» WHAT NEEDS TO BE DONE: Rewrite the lines from the one containing "Image resolution: width=1154, height=720." through the one containing "Michelle Stuhl and Company Inc (591, 126)", inclusive, changing "Database" to "Archive" and leaving everything else as it is.

[Word and element pointing lines]
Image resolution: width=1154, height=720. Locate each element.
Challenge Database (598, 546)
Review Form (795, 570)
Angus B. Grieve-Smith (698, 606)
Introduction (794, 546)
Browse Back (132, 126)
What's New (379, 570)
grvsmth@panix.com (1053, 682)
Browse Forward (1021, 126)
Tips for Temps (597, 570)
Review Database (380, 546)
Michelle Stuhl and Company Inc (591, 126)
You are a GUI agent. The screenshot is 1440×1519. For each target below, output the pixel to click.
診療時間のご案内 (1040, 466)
* * *
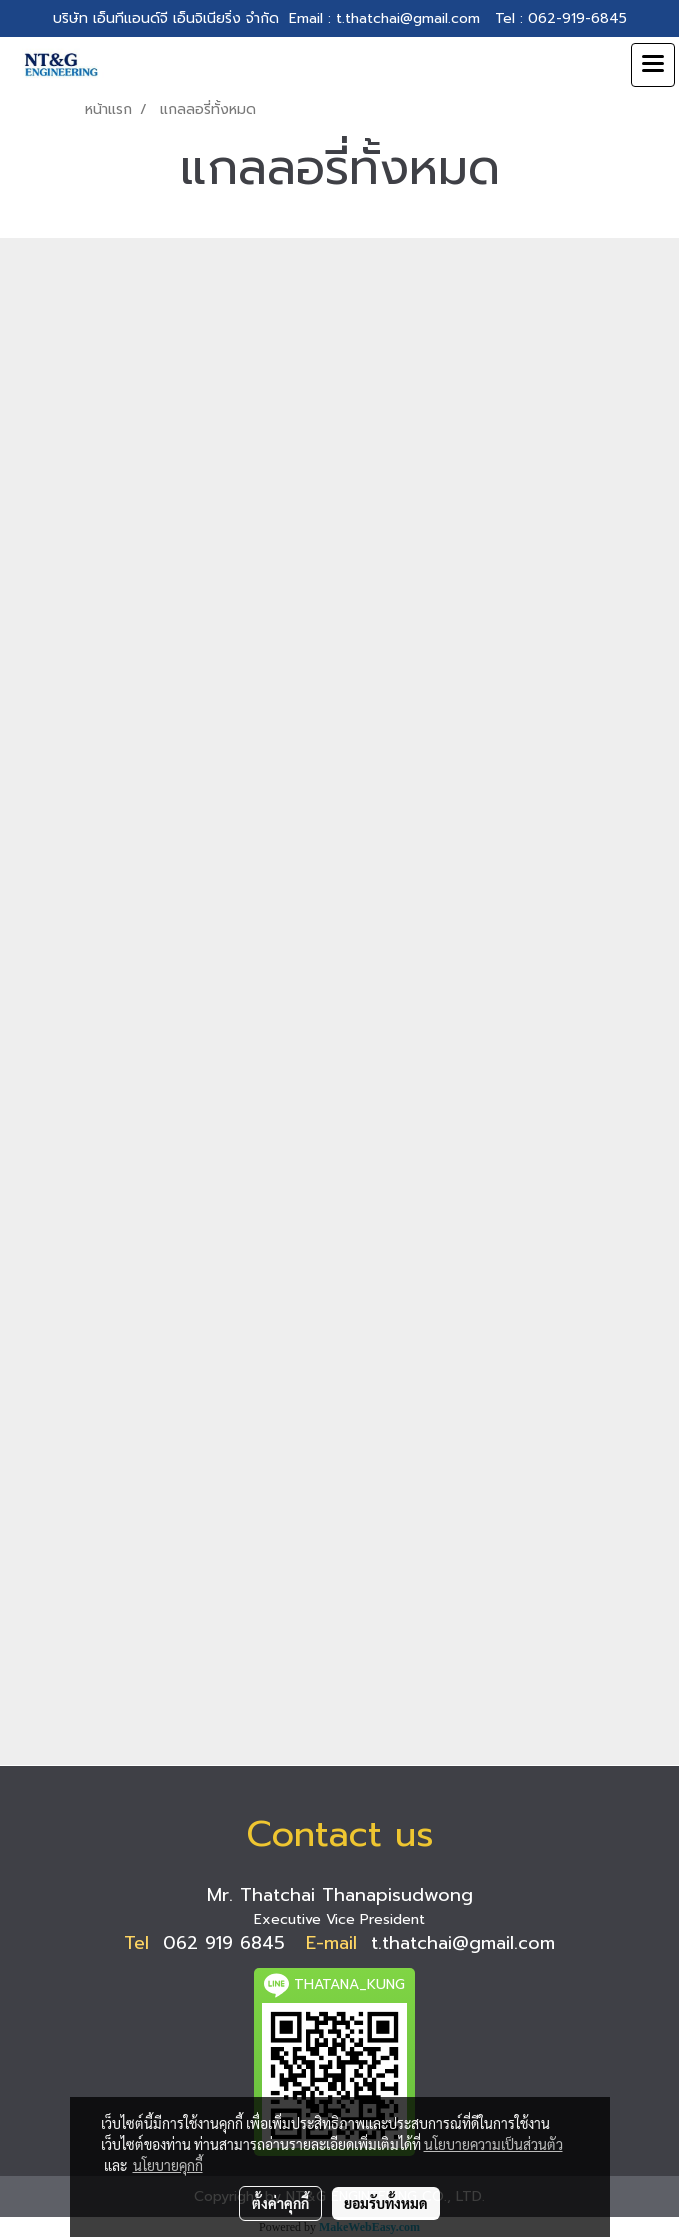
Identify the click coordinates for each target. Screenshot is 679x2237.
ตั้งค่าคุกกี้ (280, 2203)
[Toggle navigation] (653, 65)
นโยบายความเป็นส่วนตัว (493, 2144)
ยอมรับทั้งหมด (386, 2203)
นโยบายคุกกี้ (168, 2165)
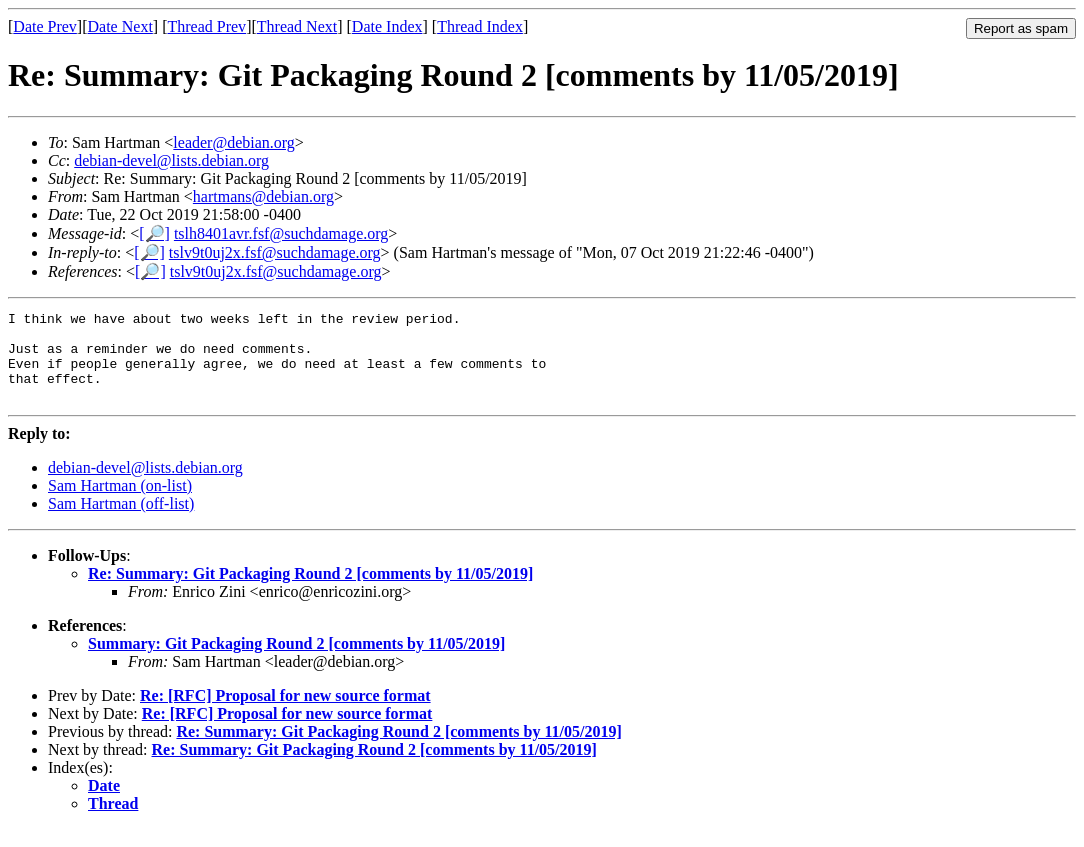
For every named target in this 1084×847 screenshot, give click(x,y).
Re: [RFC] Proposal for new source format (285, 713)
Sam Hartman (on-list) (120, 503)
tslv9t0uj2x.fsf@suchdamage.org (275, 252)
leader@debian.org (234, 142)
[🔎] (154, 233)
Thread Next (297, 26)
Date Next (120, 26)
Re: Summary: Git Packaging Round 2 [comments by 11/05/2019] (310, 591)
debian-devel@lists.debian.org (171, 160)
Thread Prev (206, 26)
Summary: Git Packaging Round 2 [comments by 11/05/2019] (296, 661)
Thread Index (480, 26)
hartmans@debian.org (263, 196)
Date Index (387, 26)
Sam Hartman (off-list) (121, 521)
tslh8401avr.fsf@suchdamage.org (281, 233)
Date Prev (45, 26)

» THE COMPLETED TASK:
Image resolution: width=1154, height=720. Locate each element.
Challenge Archive (598, 546)
Review Form (795, 570)
Angus B. Grieve-Smith (698, 606)
Introduction (794, 546)
Browse Back (132, 126)
What's New (379, 570)
grvsmth@panix.com (1053, 682)
Browse Forward (1021, 126)
Tips for Temps (597, 570)
Review Archive (380, 546)
Michelle Stuhl and Company Inc (591, 126)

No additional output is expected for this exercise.